Além de imitar processos que ocorrem com animais e outros seres para fazer e transformar produtos, a biomimética também imita modelos de sociedade que estão na natureza. “Podemos pensar na colmeia como uma forma de gestão. Como eu aumento a liderança da minha empresa baseado no comportamento de grupo ou na sociedade que vive dentro de uma colmeia? Existe algum benchmark melhor que a própria Terra?!”, conclui.

Em relação a projetos próprios, Giane conta que desenvolveu um indicador ambiental e industrial baseado nas sequoias. Por exemplo, as sequoias assimilam e usam energia eficientemente. Da mesma maneira que as árvores não esgotam recursos, uma empresa pode reutilizar a sua água.

Outro exemplo é um projeto ainda em desenvolvimento: uma mineradora da América Latina — que não é possível citar o nome — precisa transportar minério de ferro por tubulação sem a utilização da água. Especialistas estudaram e encontraram o Ariolimax (um tipo de lesma) como um ser que se locomove em diferentes tipos de terrenos (cascalho, asfalto, terra, pedras, musgo, molhado e seco), podendo ser utilizado como referência para o transporte do minério.
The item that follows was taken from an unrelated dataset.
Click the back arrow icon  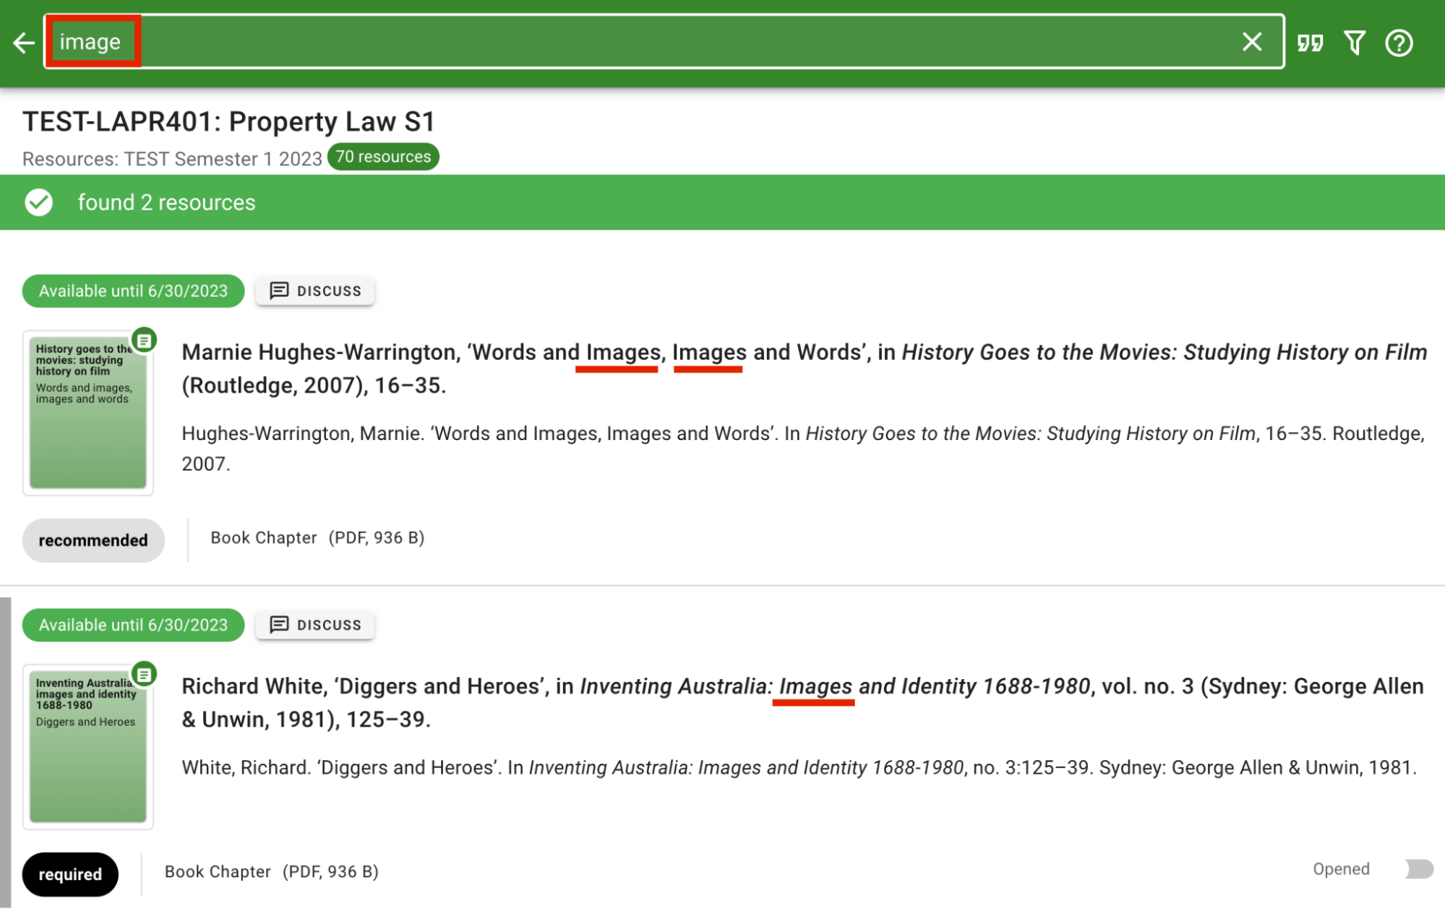pyautogui.click(x=23, y=43)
Outros usos da biomimética

Um dos principais campos que utiliza a biomimética é o design e a arquitetura. Um exemplo é o Estádio Nacional de Pequim, projetado pelo famoso escritório Herzog & de Meuron. A estrutura metálica da construção é inspirada em um ninho de pássaro. Já o Museu de Arte de Milwaukee, do arquiteto Santiago Calatrava, tem uma estrutura que se abre e fecha durante o dia, imitando as asas de uma mariposa.

Alguns exemplos, como mostra o site ArchDaily, são menos óbvios. O edifício Johnson Wax, de Frank Lloyd Wright, têm colunas que se expandem à medida que sobem, processo semelhante as folhas de vitória régia na água. Há também outros casos de projetos que são inspirados em insetos ou estruturas orgânicas, todos imitando processos naturais bem-sucedidos.

Onde estudar biomimética?

No Brasil, ainda não há nenhum curso de pós-graduação no tema. Nos Estados Unidos e na Europa, locais em que os estudos sobre o assunto são mais aprofundados, já há cursos profissionalizantes. Um mestrado na Universidade do Arizona, por exemplo, possibilita que os estudantes visitem seis biomas diferentes. A formação da biomimética é dividida em quatro frentes: engenharia, biologia, design e negócios.

No entanto, interessados em aprender ou curiosos sobre o tema podem se inspirar na página do Biomimicry Brasil, que posta estudos, conferências e notícias que explicam mais sobre a biomimética.